Element and text position data
+ + + +

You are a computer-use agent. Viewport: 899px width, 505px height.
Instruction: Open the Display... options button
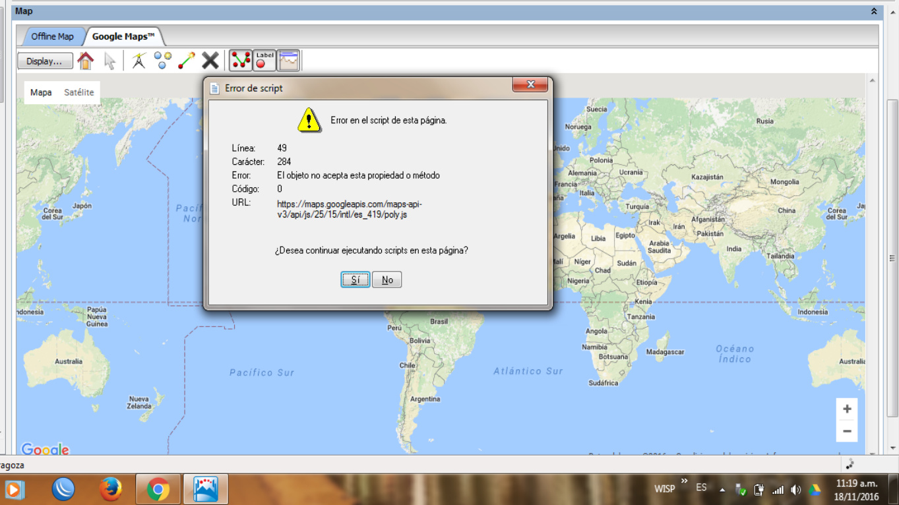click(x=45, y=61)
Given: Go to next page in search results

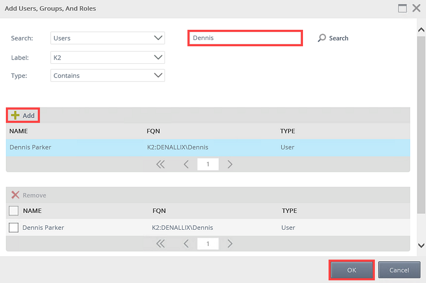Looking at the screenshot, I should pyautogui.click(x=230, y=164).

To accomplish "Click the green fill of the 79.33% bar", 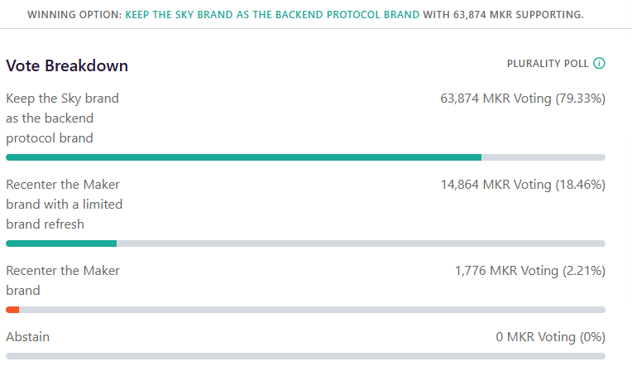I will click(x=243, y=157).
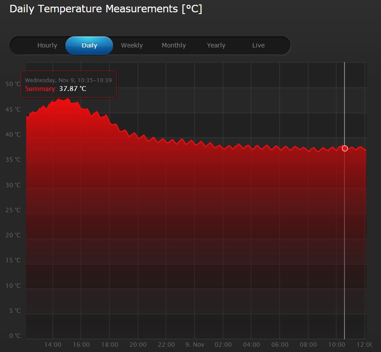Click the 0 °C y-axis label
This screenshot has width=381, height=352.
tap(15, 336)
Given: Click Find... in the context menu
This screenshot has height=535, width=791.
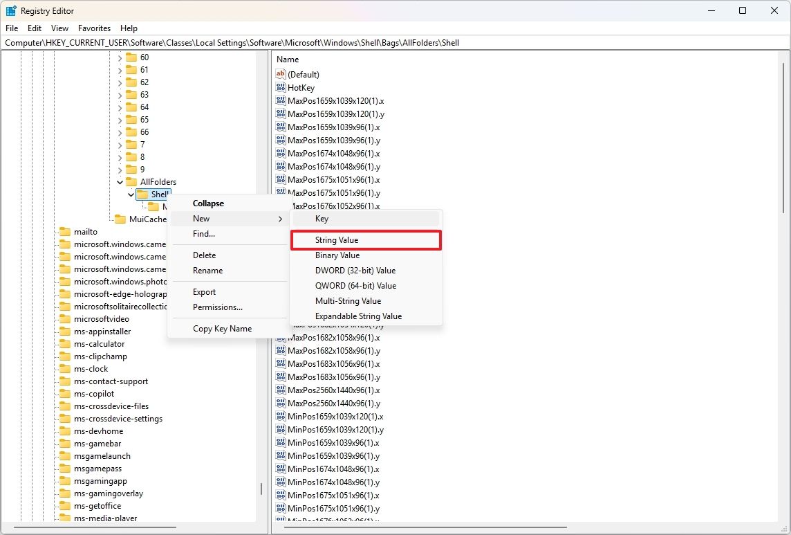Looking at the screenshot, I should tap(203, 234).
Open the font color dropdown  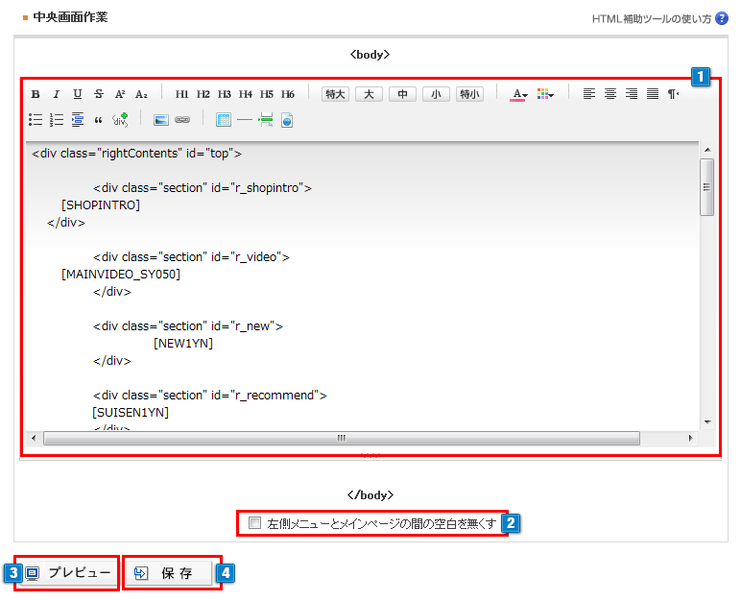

+ + + +

## Problem requirements
Copy out the listing word for word, from its first line through the line that contains "should pyautogui.click(x=230, y=164).", counting both ends, and leave the pictures out.

## Problem solution
You are a computer-use agent. Viewport: 899px width, 505px height.
Instruction: Open the Display... options button
click(x=45, y=61)
Given: Go to next page in search results

Looking at the screenshot, I should pyautogui.click(x=230, y=164).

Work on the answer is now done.